***** Material for the task
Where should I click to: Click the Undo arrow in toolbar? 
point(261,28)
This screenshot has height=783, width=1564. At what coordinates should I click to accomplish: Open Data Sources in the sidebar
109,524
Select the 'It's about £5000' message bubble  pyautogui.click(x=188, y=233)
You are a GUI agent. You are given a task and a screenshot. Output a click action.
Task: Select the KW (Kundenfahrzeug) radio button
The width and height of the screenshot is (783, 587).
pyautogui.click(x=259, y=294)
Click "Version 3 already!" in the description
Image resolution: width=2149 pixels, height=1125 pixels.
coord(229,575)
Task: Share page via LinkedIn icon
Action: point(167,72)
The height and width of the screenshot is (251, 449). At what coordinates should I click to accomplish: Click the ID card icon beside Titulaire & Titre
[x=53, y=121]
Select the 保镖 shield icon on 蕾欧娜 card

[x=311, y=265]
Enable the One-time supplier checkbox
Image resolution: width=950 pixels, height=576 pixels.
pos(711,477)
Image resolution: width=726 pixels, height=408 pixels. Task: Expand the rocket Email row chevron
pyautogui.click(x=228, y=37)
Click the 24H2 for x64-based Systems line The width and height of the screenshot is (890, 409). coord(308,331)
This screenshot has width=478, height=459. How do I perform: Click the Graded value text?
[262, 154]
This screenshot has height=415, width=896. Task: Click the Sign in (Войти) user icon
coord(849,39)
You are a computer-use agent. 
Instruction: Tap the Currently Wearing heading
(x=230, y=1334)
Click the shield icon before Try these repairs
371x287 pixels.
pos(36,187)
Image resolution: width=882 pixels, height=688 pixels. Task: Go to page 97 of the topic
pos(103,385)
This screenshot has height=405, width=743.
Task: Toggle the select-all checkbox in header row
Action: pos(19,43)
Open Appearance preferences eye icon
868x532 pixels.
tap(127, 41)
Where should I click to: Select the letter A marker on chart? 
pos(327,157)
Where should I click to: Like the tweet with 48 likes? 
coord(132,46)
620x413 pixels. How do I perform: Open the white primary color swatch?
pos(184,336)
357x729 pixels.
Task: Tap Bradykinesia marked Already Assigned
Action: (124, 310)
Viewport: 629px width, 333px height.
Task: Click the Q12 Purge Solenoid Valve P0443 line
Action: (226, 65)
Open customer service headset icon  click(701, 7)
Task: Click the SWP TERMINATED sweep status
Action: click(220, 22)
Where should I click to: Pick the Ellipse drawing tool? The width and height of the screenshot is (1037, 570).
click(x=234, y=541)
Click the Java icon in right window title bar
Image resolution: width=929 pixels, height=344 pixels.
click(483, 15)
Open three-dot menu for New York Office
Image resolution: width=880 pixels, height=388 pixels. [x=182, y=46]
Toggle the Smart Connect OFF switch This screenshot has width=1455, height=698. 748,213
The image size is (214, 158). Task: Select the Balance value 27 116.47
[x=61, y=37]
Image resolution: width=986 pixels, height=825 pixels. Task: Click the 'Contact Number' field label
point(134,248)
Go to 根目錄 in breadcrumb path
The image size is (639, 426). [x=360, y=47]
**********
Exercise instructions - All lines with the word "agent" should be copied from the material above.

Problem solution -
You are a GUI agent. You are given a task and a screenshot. Output a click action.
You are a computer-use agent. 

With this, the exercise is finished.